Das cinco divisões globais, apenas uma não possui fábrica no Brasil, a de distribuição de materiais especiais, como aço magnetizado. Ao abrir mão da CSA, a Thyssenkrupp passa a ter 11 fábricas no País. O número de empregados cairá de 13 mil para 9 mil pessoas, e a receita, de € 2,3 bilhões (R$ 8,4 bilhões) para € 900 milhões (R$ 3,3 bilhões). Com isso, a atenção poderá se concentrar na meta de crescer, nos negócios restantes, acima do PIB. Nos últimos dois anos, a empresa investiu R$ 450 milhões nas operações locais. Cerca de R$ 100 milhões foram para uma fábrica de tampas de cabeçotes para motores automotivos, em Poços de Caldas (MG). Houve ainda a automatização da metalúrgica em Campo Limpo Paulista (SP) e a duplicação da produção de elevadores, em Guaíba (RS). Pela frente, ainda será erguido um centro de serviços de maquinário pesado próximo da Serra de Carajás, no Pará, para atender às mineradoras locais.

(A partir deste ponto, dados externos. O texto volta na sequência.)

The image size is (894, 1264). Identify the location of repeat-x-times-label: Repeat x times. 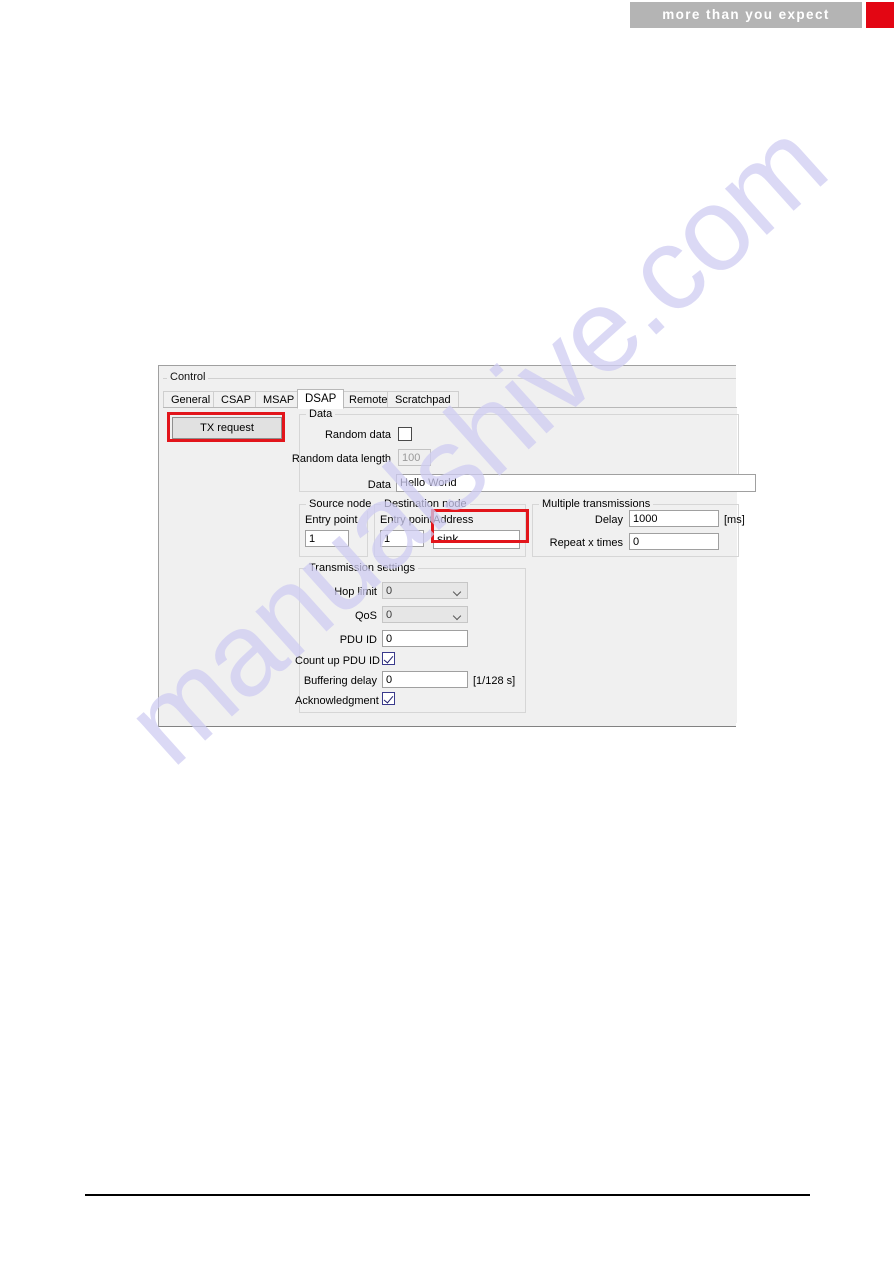
(586, 543).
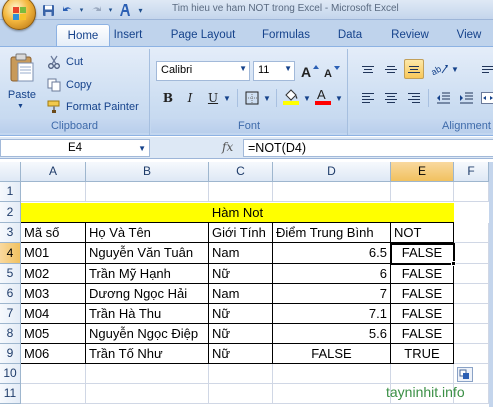 This screenshot has height=407, width=493. I want to click on cell-e10, so click(422, 374).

A siderurgia está fora dos planos. Com boa razão. “Estamos na maior crise da história da siderurgia no País”, diz Marco Polo Lopes, do Instituto Aço Brasil. Outro movimento que indica essa fraqueza de mercado foi feito também em fevereiro, quando a Votorantim negociou a divisão de aços longos com a ArcelorMittal. “A venda dessas empresas é um sinal de falta de vigor do setor, que trabalha com 40% de ociosidade” afirma Carlos Jorge Loureiro, presidente do Instituto Nacional dos Distribuidores de Aço. E os problemas não estão restritos ao Brasil. Existe uma capacidade instalada mundial de 2,4 bilhões toneladas por ano, enquanto o nível de produção está em 1,6 bilhão. Segundo a consultoria EY, isso significa um excesso de 350 milhões de toneladas por ano. E o pico de consumo mundial já pode ter ficado para trás. Por conta desse futuro negro para o setor, Hiesinger tem costurado um plano para combinar as siderúrgicas da Thyssenkrupp na Europa com as da indiana Tata Steel. Afinal, a empresa não pretende nunca mais se deparar com um novo buraco do tamanho da CSA.